§ **Data supplied**
^^^^^^^^^^^^^^^^

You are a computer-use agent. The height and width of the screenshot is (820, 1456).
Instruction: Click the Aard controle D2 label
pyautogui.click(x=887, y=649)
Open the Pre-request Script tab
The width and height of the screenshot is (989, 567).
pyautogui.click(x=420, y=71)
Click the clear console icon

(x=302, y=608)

^^^^^^^^^^^^^^^^

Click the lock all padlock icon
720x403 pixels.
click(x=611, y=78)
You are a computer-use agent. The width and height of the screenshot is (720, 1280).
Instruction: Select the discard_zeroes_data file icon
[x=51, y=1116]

^^^^^^^^^^^^^^^^

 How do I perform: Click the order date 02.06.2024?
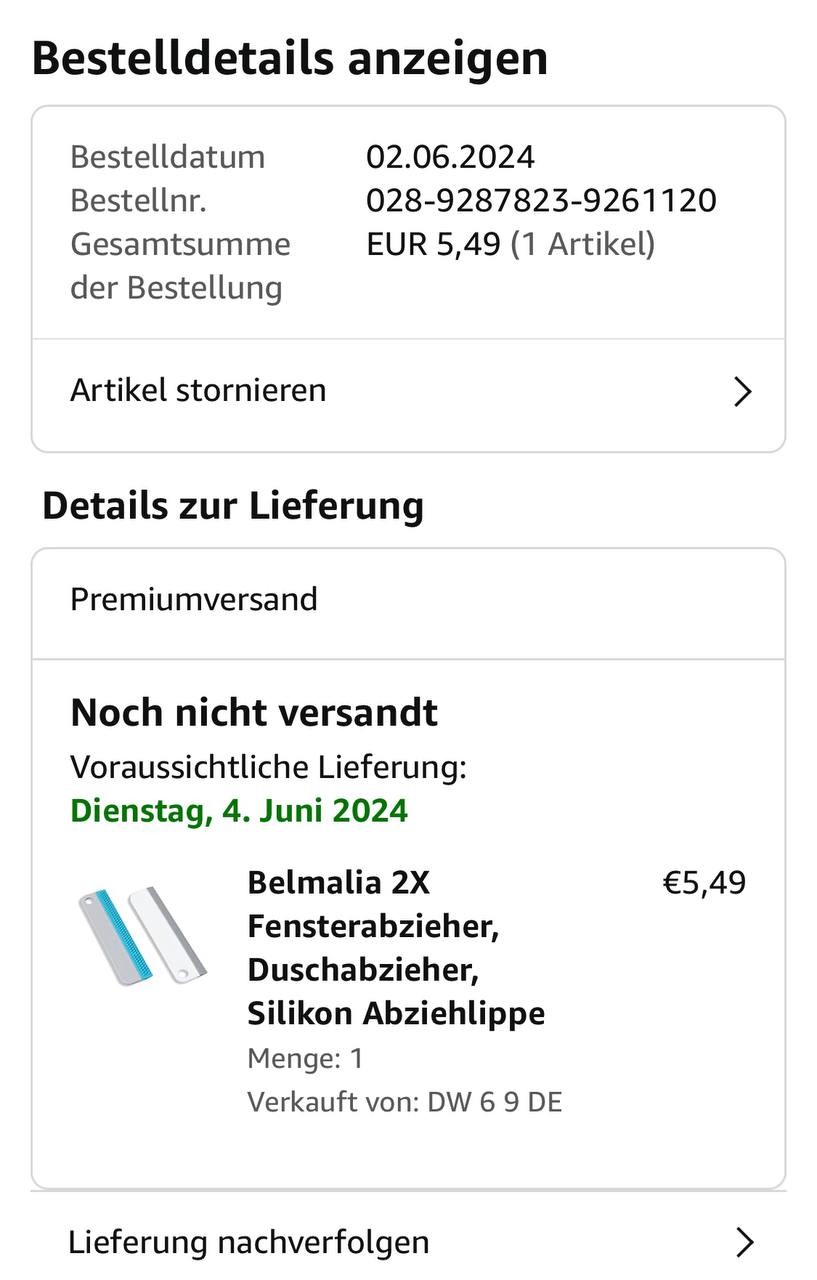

^^^^^^^^^^^^^^^^

§ **What the task requires**
Gather up the lines containing the word "agent" from these records and copy them.

§ **Output for this task**
You are a computer-use agent. The height and width of the screenshot is (820, 1456).
You are a computer-use agent. The width and height of the screenshot is (720, 1280).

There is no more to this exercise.